_Exercise instructions_
Please output the whole listing below exactly as it is.

_Extracted entries_
§
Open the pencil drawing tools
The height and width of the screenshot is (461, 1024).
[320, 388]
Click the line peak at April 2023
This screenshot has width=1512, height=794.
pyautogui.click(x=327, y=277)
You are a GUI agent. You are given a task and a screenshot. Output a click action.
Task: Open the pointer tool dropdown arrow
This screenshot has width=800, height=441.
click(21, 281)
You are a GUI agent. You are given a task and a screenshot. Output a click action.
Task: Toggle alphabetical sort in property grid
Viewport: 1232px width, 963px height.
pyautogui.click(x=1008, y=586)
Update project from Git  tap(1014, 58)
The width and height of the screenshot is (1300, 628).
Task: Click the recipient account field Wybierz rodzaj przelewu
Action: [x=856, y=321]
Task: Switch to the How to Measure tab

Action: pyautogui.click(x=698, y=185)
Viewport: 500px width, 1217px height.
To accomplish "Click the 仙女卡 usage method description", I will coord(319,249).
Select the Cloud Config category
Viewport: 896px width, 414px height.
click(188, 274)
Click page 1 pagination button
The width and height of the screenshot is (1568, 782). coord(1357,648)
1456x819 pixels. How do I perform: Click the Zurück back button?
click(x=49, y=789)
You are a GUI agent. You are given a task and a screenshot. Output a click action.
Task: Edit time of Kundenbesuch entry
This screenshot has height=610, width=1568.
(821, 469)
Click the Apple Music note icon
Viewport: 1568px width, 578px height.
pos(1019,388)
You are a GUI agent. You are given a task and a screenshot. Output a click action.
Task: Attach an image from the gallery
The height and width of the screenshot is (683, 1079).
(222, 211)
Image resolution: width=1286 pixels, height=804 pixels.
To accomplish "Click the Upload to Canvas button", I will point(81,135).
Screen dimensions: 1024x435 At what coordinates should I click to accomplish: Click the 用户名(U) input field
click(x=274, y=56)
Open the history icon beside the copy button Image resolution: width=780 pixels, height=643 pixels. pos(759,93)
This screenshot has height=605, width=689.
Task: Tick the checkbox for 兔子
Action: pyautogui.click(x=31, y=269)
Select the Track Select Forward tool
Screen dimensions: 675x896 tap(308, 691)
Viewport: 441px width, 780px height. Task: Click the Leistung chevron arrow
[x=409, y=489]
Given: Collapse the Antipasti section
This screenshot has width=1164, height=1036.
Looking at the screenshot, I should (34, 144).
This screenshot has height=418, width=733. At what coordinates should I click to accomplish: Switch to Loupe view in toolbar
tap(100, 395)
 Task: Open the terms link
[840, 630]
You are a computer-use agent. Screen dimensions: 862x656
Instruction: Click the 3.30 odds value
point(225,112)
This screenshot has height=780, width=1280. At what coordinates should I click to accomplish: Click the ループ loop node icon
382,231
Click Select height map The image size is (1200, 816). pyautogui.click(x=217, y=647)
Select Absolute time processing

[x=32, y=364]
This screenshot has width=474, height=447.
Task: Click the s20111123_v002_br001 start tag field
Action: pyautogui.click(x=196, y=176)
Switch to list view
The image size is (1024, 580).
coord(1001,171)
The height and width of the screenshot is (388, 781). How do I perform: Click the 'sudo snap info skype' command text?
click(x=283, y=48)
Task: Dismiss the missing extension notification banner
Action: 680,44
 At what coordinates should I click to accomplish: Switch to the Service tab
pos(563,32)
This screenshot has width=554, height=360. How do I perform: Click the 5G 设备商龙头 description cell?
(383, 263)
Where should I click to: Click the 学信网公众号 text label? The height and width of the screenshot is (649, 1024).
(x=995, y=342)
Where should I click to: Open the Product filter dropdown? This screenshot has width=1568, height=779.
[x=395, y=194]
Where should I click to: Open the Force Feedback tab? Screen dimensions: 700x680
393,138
§
_Result of the task_
Open the pencil drawing tools
The height and width of the screenshot is (461, 1024).
[320, 388]
Click the line peak at April 2023
This screenshot has width=1512, height=794.
pyautogui.click(x=327, y=277)
You are a GUI agent. You are given a task and a screenshot. Output a click action.
Task: Open the pointer tool dropdown arrow
This screenshot has width=800, height=441.
click(21, 281)
You are a GUI agent. You are given a task and a screenshot. Output a click action.
Task: Toggle alphabetical sort in property grid
Viewport: 1232px width, 963px height.
pyautogui.click(x=1008, y=586)
Update project from Git  tap(1014, 58)
The width and height of the screenshot is (1300, 628).
Task: Click the recipient account field Wybierz rodzaj przelewu
Action: [x=856, y=321]
Task: Switch to the How to Measure tab

Action: pyautogui.click(x=698, y=185)
Viewport: 500px width, 1217px height.
To accomplish "Click the 仙女卡 usage method description", I will coord(319,249).
Select the Cloud Config category
Viewport: 896px width, 414px height.
click(188, 274)
Click page 1 pagination button
The width and height of the screenshot is (1568, 782). coord(1357,648)
1456x819 pixels. How do I perform: Click the Zurück back button?
click(x=49, y=789)
You are a GUI agent. You are given a task and a screenshot. Output a click action.
Task: Edit time of Kundenbesuch entry
This screenshot has height=610, width=1568.
(821, 469)
Click the Apple Music note icon
Viewport: 1568px width, 578px height.
pos(1019,388)
You are a GUI agent. You are given a task and a screenshot. Output a click action.
Task: Attach an image from the gallery
The height and width of the screenshot is (683, 1079).
(222, 211)
Image resolution: width=1286 pixels, height=804 pixels.
To accomplish "Click the Upload to Canvas button", I will point(81,135).
Screen dimensions: 1024x435 At what coordinates should I click to accomplish: Click the 用户名(U) input field
click(x=274, y=56)
Open the history icon beside the copy button Image resolution: width=780 pixels, height=643 pixels. pos(759,93)
This screenshot has height=605, width=689.
Task: Tick the checkbox for 兔子
Action: pyautogui.click(x=31, y=269)
Select the Track Select Forward tool
Screen dimensions: 675x896 tap(308, 691)
Viewport: 441px width, 780px height. Task: Click the Leistung chevron arrow
[x=409, y=489]
Given: Collapse the Antipasti section
This screenshot has width=1164, height=1036.
Looking at the screenshot, I should (34, 144).
This screenshot has height=418, width=733. At what coordinates should I click to accomplish: Switch to Loupe view in toolbar
tap(100, 395)
 Task: Open the terms link
[840, 630]
You are a computer-use agent. Screen dimensions: 862x656
Instruction: Click the 3.30 odds value
point(225,112)
This screenshot has height=780, width=1280. At what coordinates should I click to accomplish: Click the ループ loop node icon
382,231
Click Select height map The image size is (1200, 816). pyautogui.click(x=217, y=647)
Select Absolute time processing

[x=32, y=364]
This screenshot has width=474, height=447.
Task: Click the s20111123_v002_br001 start tag field
Action: pyautogui.click(x=196, y=176)
Switch to list view
The image size is (1024, 580).
coord(1001,171)
The height and width of the screenshot is (388, 781). How do I perform: Click the 'sudo snap info skype' command text?
click(x=283, y=48)
Task: Dismiss the missing extension notification banner
Action: 680,44
 At what coordinates should I click to accomplish: Switch to the Service tab
pos(563,32)
This screenshot has width=554, height=360. How do I perform: Click the 5G 设备商龙头 description cell?
(383, 263)
Where should I click to: Click the 学信网公众号 text label? The height and width of the screenshot is (649, 1024).
(x=995, y=342)
Where should I click to: Open the Product filter dropdown? This screenshot has width=1568, height=779.
[x=395, y=194]
Where should I click to: Open the Force Feedback tab? Screen dimensions: 700x680
393,138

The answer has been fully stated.